I am working on a binary classification problem using Random forest and using LIME explainer to explain the predictions.
I used the below code to generate LIME explanations
import lime
import lime.lime_tabular
explainer = lime.lime_tabular.LimeTabularExplainer(ord_train_t.values, discretize_continuous=True,
feature_names=feat_names,
mode="classification",
feature_selection = "lasso_path",
class_names=rf_boruta.classes_,
categorical_names=output,
kernel_width=10, verbose=True)
i = 969
exp = explainer.explain_instance(ord_test_t.iloc[1,:],rf_boruta.predict_proba,distance_metric = 'euclidean',num_features=5)
I got an output like below
Intercept 0.29625037124439896
Prediction_local [0.46168824]
Right:0.6911888737552843
However, the above is printed as a message in screen
How can we get this info in a dataframe?
CodePudding user response:
Lime doesn't have direct export-to-dataframe capabilities, so the way to go appears to be appending the predictions to a list and then transforming it into a Dataframe.
Yes, depending on how many predictions you have, this may take a lot of time, since the model has to predict every instance individually.

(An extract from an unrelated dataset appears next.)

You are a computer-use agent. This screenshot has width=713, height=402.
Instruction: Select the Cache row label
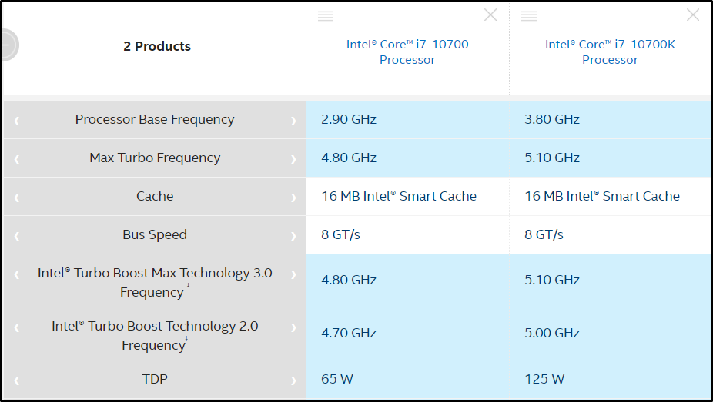(x=155, y=196)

This is an example I found, the explain_instance
needs to be adjusted to your model args, but follows the same logic.
l=[]
for n in range(0,X_test.shape[0] 1):
exp = explainer.explain_instance(X_test.values[n], clf.predict_proba, num_features=10)
a=exp.as_list()
l.append(a)
df = pd.DataFrame(l)
If you need more than what the as_list() provides, the explainer has more data on it. I ran an example to see what else explain instance would retrieve.

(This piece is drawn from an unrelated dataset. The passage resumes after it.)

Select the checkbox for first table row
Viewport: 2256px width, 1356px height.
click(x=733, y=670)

You can, instead of just using as_list(), append to this as_list the other values you need.
a = exp.to_list()
a.append(exp.intercept[1])
l.append(a)
Using this approach you can get the intercept and the prediction_local, for the right value I don't really know which one it would be, but I am certain the object explainer has it somewhere with another name.
Use a breakpoint on your code and explore the explainer, maybe there are other info you would want to save as well.